The answer must be an exact transcription of every record.

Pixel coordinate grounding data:
%%

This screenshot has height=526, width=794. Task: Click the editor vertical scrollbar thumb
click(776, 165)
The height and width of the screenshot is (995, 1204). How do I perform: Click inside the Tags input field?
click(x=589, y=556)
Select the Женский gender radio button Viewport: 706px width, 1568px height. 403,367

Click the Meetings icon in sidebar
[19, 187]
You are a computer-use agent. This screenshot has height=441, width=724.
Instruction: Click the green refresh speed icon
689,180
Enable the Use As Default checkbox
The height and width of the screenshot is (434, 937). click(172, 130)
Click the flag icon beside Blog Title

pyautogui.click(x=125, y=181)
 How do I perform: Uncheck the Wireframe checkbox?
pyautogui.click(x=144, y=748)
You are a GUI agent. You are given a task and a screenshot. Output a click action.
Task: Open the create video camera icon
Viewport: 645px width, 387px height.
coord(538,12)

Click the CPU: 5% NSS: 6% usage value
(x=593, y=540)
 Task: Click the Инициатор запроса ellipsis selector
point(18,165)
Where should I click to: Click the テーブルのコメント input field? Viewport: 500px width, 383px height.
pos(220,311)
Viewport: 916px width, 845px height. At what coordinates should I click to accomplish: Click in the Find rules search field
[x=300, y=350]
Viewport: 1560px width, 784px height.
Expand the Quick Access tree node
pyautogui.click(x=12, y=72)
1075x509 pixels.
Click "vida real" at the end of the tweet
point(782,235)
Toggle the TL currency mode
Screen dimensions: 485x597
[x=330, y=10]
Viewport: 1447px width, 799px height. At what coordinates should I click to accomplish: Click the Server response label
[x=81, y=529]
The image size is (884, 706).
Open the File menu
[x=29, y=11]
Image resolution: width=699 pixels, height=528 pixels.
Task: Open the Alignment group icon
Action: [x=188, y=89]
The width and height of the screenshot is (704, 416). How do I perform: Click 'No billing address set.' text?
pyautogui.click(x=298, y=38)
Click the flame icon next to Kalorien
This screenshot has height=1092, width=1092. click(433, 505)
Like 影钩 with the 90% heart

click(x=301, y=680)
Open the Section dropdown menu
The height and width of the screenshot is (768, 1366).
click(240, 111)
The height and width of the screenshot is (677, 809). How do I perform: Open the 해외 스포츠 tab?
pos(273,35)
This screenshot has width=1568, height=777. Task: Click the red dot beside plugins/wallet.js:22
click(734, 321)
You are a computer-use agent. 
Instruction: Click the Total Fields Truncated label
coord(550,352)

%%

• **ANSWER TO THE EXERCISE**
This screenshot has height=526, width=794. Task: Click the editor vertical scrollbar thumb
click(776, 165)
The height and width of the screenshot is (995, 1204). How do I perform: Click inside the Tags input field?
click(x=589, y=556)
Select the Женский gender radio button Viewport: 706px width, 1568px height. 403,367

Click the Meetings icon in sidebar
[19, 187]
You are a computer-use agent. This screenshot has height=441, width=724.
Instruction: Click the green refresh speed icon
689,180
Enable the Use As Default checkbox
The height and width of the screenshot is (434, 937). click(172, 130)
Click the flag icon beside Blog Title

pyautogui.click(x=125, y=181)
 How do I perform: Uncheck the Wireframe checkbox?
pyautogui.click(x=144, y=748)
You are a GUI agent. You are given a task and a screenshot. Output a click action.
Task: Open the create video camera icon
Viewport: 645px width, 387px height.
coord(538,12)

Click the CPU: 5% NSS: 6% usage value
(x=593, y=540)
 Task: Click the Инициатор запроса ellipsis selector
point(18,165)
Where should I click to: Click the テーブルのコメント input field? Viewport: 500px width, 383px height.
pos(220,311)
Viewport: 916px width, 845px height. At what coordinates should I click to accomplish: Click in the Find rules search field
[x=300, y=350]
Viewport: 1560px width, 784px height.
Expand the Quick Access tree node
pyautogui.click(x=12, y=72)
1075x509 pixels.
Click "vida real" at the end of the tweet
point(782,235)
Toggle the TL currency mode
Screen dimensions: 485x597
[x=330, y=10]
Viewport: 1447px width, 799px height. At what coordinates should I click to accomplish: Click the Server response label
[x=81, y=529]
The image size is (884, 706).
Open the File menu
[x=29, y=11]
Image resolution: width=699 pixels, height=528 pixels.
Task: Open the Alignment group icon
Action: [x=188, y=89]
The width and height of the screenshot is (704, 416). How do I perform: Click 'No billing address set.' text?
pyautogui.click(x=298, y=38)
Click the flame icon next to Kalorien
This screenshot has height=1092, width=1092. click(433, 505)
Like 影钩 with the 90% heart

click(x=301, y=680)
Open the Section dropdown menu
The height and width of the screenshot is (768, 1366).
click(240, 111)
The height and width of the screenshot is (677, 809). How do I perform: Open the 해외 스포츠 tab?
pos(273,35)
This screenshot has width=1568, height=777. Task: Click the red dot beside plugins/wallet.js:22
click(734, 321)
You are a computer-use agent. 
Instruction: Click the Total Fields Truncated label
coord(550,352)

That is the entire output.